Deutsche Telekom reconnaît le vol de données de 17 millions de clients
La Grande-Bretagne n’a pas l’exclusivité de la perte de données confidentielles de sa population. Début octobre, Deutsche Telekom a confirmé la rumeur au sujet du vol de données confidentielles de 17 millions de clients de sa filiale T-Mobile. Pour l’entreprise Deutsche Telekom, c’est le vol de données le plus important qui lui soit jamais arrivé. L’affaire qui remonte à 2006 et pour laquelle une enquête judiciaire est en cours touche à des informations confidentielles telles que l’adresse et le numéro de téléphone, la date de naissance, mais plus rarement l’adresse mail des clients de T-Mobile. Parmi eux se trouveraient des personnalités du monde politique, économique et culturel qui craignent que les données puissent être utilisées à des fins criminelles, qu’elles pourraient même menacer leur sécurité. Un porte-parole de T-Mobile a affirmé qu’aucune donnée bancaire n’a été dérobée et que les registres de données, proposés au marché noir, n’auraient pas trouvé preneur. L’hebdomadaire Der Spiegel, qui a pu se procurer une copie des documents, a confirmé qu’ils circulaient encore clandestinement sur internet.

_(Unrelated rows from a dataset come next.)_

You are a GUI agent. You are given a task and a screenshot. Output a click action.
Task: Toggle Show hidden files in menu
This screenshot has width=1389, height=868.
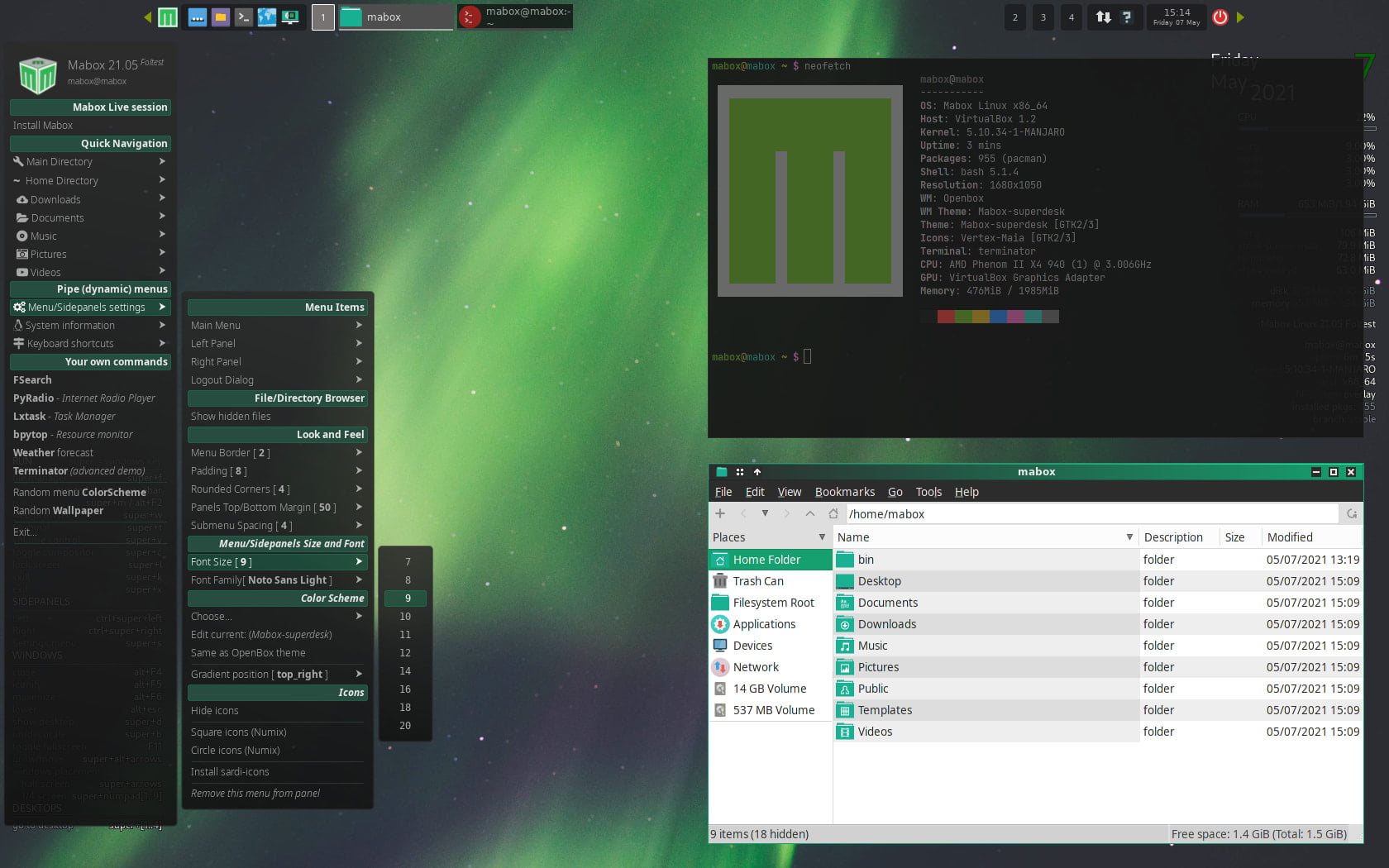click(231, 416)
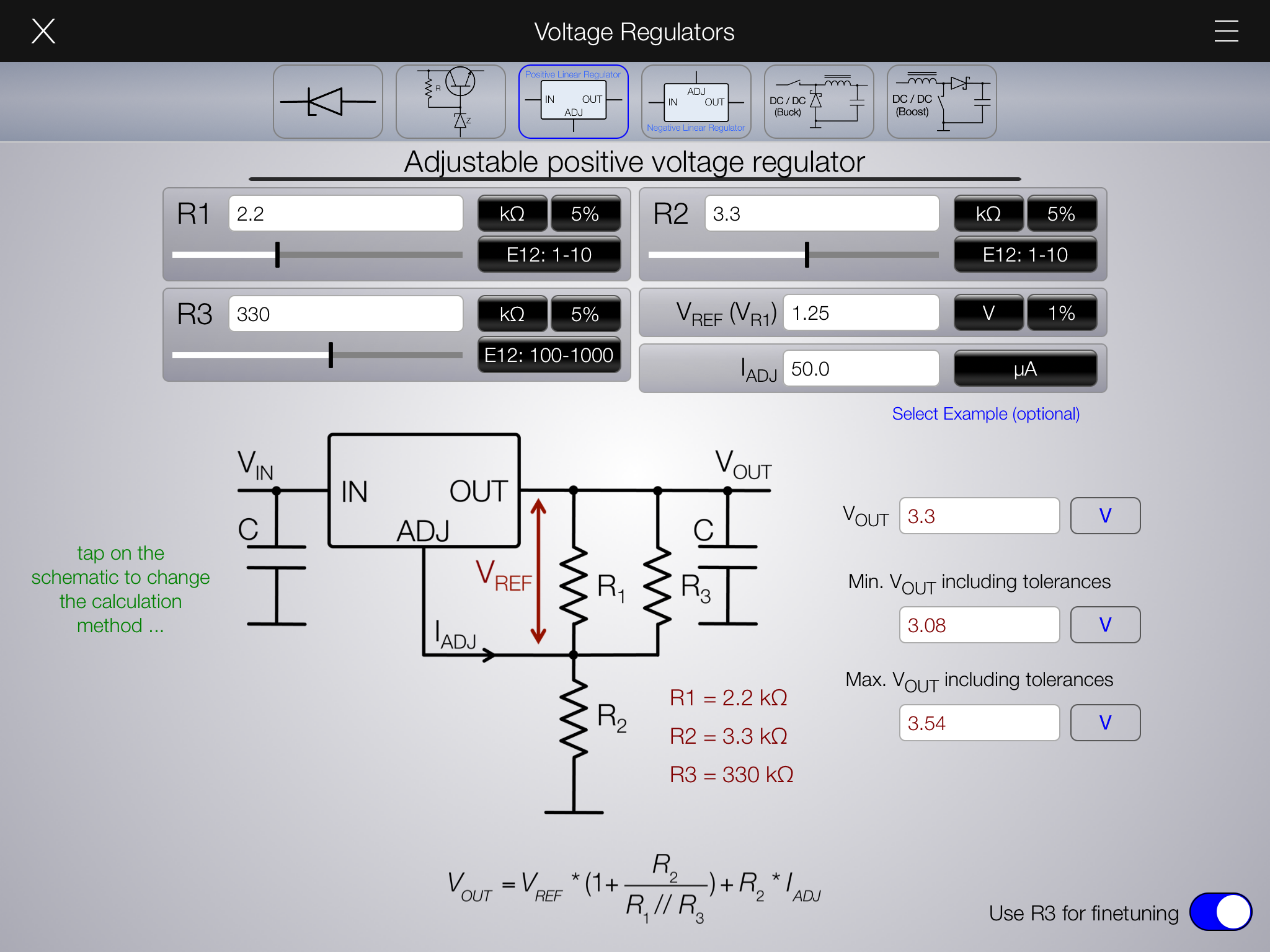
Task: Open the DC/DC Buck converter icon
Action: tap(819, 102)
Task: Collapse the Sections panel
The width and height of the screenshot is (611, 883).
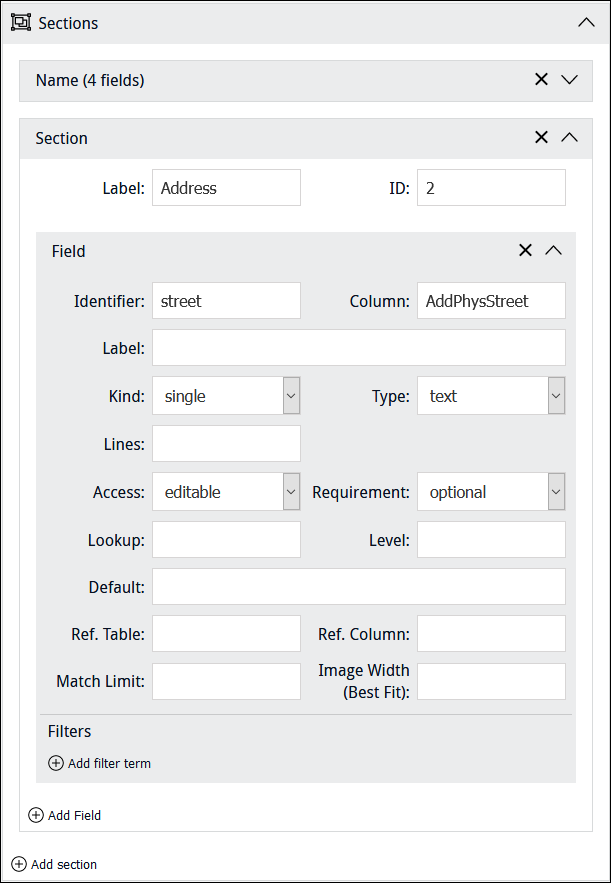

Les responsables de T-Mobile avaient espéré que les enquêtes judiciaires permettraient de sécuriser les données et d’empêcher leur diffusion, mais la police est à présent persuadée qu’elles circulent à nouveau sur le net, au détriment des clients concernés qui, verraient, au mieux une recrudescence de spam sur leur téléphone mobile ou, pire, la vente d’informations les concernant à des entreprises peu sérieuses, voire criminelles. Deutsche Telekom, de son côté, affirme qu’il n’y a aucun danger pour les données actuelles des clients. Depuis la prise de fonction du nouveau patron de l’entreprise, René Obermann, en novembre 2006, de nouvelles mesures de sécurisation auraient été prises, notamment l’introduction de mots de passe ayant un haut degré de sécurité ainsi que le renforcement de la surveillance des données. Ces nouveautés sont toutefois de peu de réconfort pour les clients de 2006, dont les données circulent toujours sur le net et auxquels est simplement offert un changement gratuit de leur numéro de téléphone. Ce qui inquiète et révulse la population allemande particulièrement, ce n’est pas seulement la menace que représente la divulgation d’informations confidentielles que la firme T-Mobile n’a pas su empêcher, c’est aussi le fait qu’une affaire de cette ampleur a pu rester secrète pendant deux ans.